Stored data entries
---

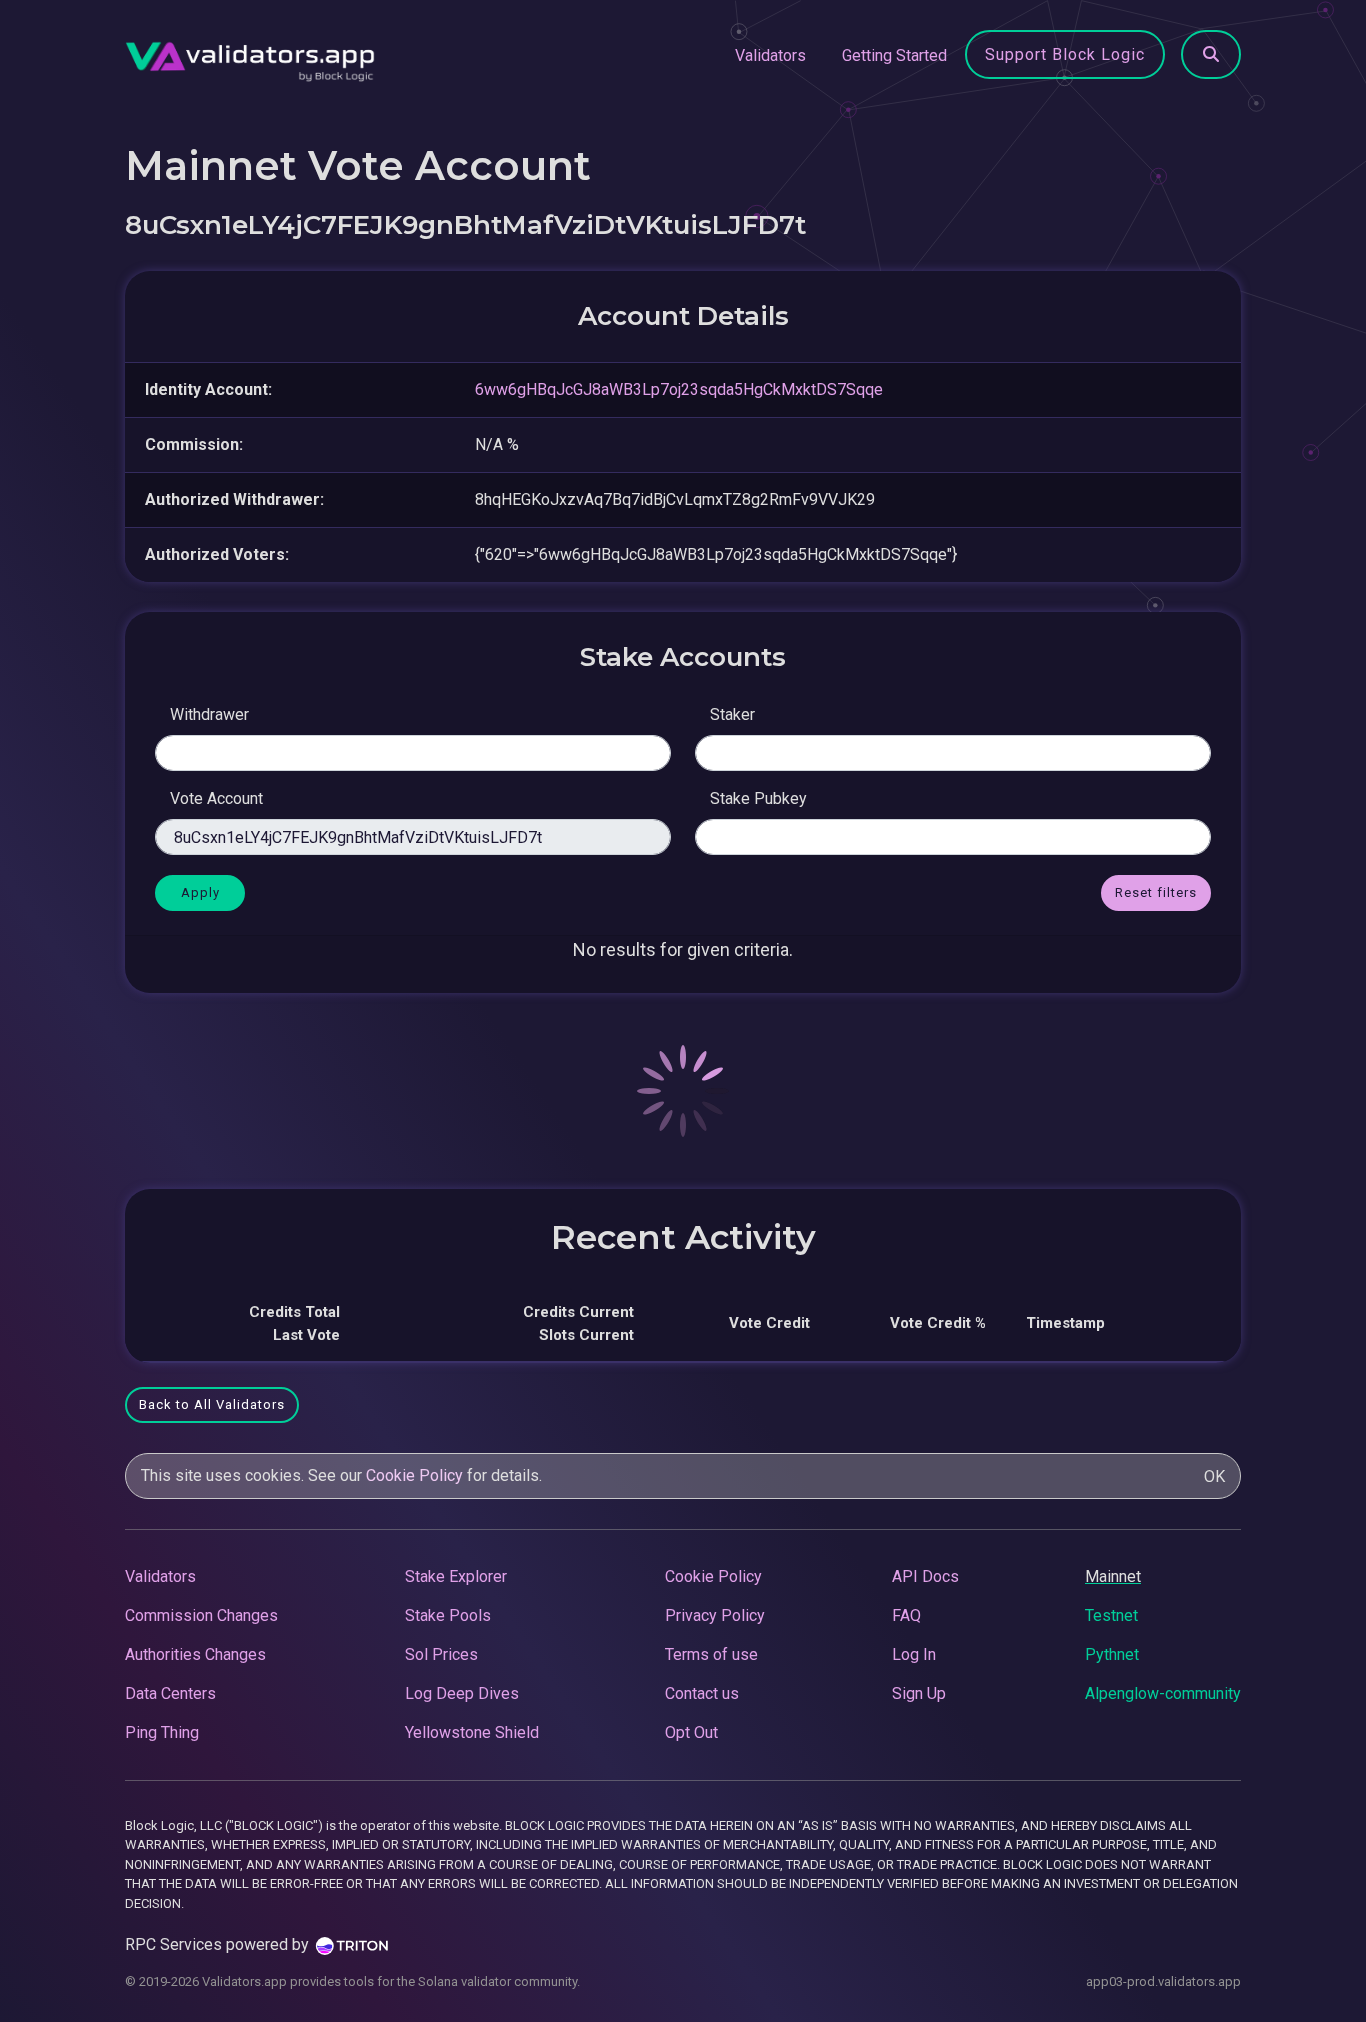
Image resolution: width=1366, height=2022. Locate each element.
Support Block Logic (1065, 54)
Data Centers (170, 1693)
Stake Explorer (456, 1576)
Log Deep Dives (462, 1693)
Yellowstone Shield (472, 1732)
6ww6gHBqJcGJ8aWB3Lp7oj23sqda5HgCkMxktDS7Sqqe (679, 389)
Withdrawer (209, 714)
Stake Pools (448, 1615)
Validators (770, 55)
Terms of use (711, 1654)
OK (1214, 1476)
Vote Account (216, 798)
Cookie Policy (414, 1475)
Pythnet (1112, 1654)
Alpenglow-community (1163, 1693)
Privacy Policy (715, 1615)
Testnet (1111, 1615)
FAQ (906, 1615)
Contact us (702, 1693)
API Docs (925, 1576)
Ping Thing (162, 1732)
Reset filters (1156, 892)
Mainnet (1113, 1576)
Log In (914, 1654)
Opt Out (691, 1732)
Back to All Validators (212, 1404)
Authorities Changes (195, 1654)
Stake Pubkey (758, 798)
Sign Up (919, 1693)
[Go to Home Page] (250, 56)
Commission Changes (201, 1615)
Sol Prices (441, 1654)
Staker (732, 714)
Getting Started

---

Every line above from the line with "Cookie Policy (414, 1475)" to the line with "Back to All Validators (212, 1404)" is wanted, ends included; write them out exactly and add no other line.

Cookie Policy (414, 1475)
Pythnet (1112, 1654)
Alpenglow-community (1163, 1693)
Privacy Policy (715, 1615)
Testnet (1111, 1615)
FAQ (906, 1615)
Contact us (702, 1693)
API Docs (925, 1576)
Ping Thing (162, 1732)
Reset filters (1156, 892)
Mainnet (1113, 1576)
Log In (914, 1654)
Opt Out (691, 1732)
Back to All Validators (212, 1404)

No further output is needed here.